All told, the newly formed society has pulled in promises totaling approximately $605,000. That includes around $320,000 in pledged season passes.

But right now, the society doesn’t have a single penny in the bank.

“I have a cheque that I’ve been carrying around for a week now for a ski pass from a city councillor. That will be the first deposit that I make,” said the society’s newly minted president, Laurie Henderson.

“We have been very clear on all of this. As generous as this money is, we’re not taking it without considerable thought. Realization of these dollars will depend on getting the pledge money in the bank,” she said.

That will be the next big push, Henderson said.

The society will make an announcement by Friday telling people how to go about paying up, and anyone who hasn’t yet made a pledge can still do so, she said.

“How many passes we sell in the next three weeks will be the crucial part. There’s no way we would turn someone away who hasn’t made a pledge yet,” she said.

Along with the pledges, the group still needs to find an additional $50,000 from the business community, said society vice-president Rod Taylor.

“Ideally we’d like to raise $75,000 because we know that one of the issues in the past has been those contingencies … like mechanical breakdown, weather, etc.,” Taylor said.

At last week’s city council meeting, the Friends of Sima asked the city for a total of $72,500. The $70,000 in funding promised by Softball Yukon still leaves them $2,500 short.

Councillor Kirk Cameron announced at the press conference that his company, northSense, will step up and fill that $2,500 gap.

“These guys get 100 per cent of my support on anything they do. I’ll continue to work with them over the winter, and push and prod the business community,” Cameron said.

Cameron and Coun. John Streicker were the only two who voted in favour of the city providing funding at last week’s meeting.

“City council set the bar 10 weeks ago saying, ‘Community, you’ve got to step forward.’ And in spades, they did just that. This is a groundswell like none other that I’ve ever seen in this community,” he said.

Coun. Betty Irwin was also at Tuesday’s announcement. Last week she voted against funding the hill with city money. On Tuesday, she said that seeing the community come forward to fill the gap was exactly what city council had hoped for.

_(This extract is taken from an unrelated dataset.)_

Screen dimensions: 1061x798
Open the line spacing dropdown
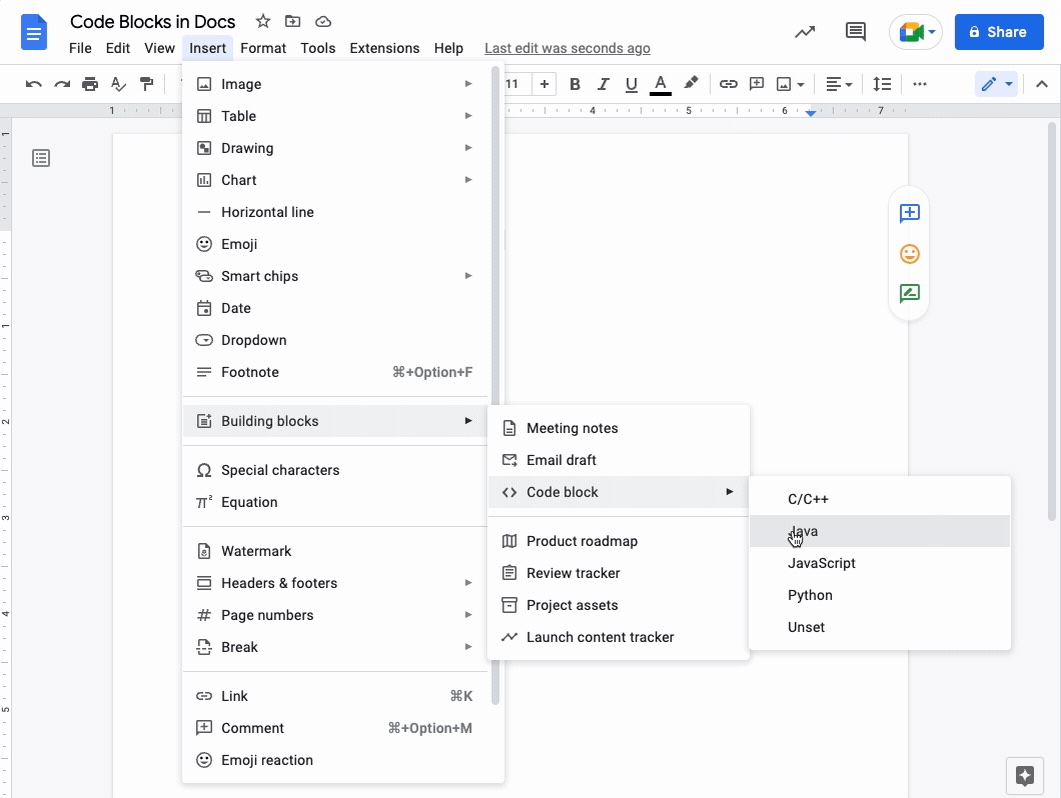pyautogui.click(x=882, y=84)
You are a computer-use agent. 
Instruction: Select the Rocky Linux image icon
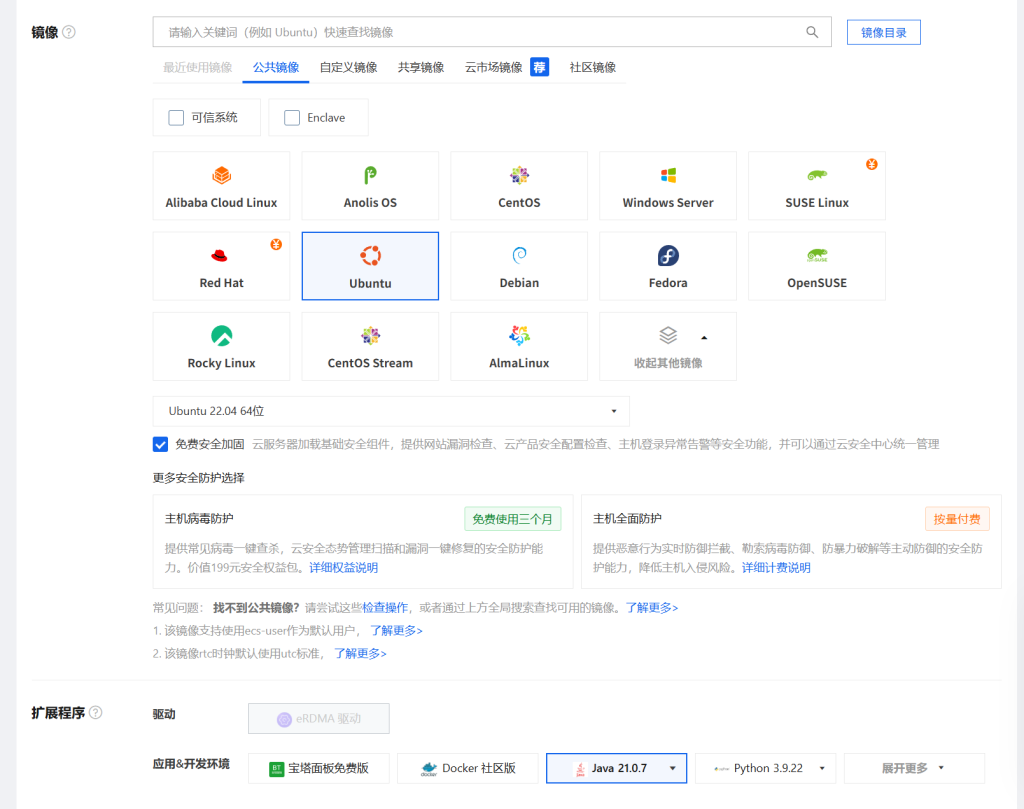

“I think this is a wonderful thing that has happened. It’s what, I think, all of us on council wanted. I’m absolutely delighted to see how it has worked out,” she said.

After last week’s council meeting, the implication was that if the city wasn’t going to fund an open hill, it would have to pay the $65,000 to mothball the facility. But Irwin disputed that.

“We never said that we were going to mothball the facility. That was just one of the things that was talked about. As for the city’s part from now on, I don’t know. If the Friends of Mount Sima come forward with another proposal, another request for assistance, of course we’ll consider it,” she said.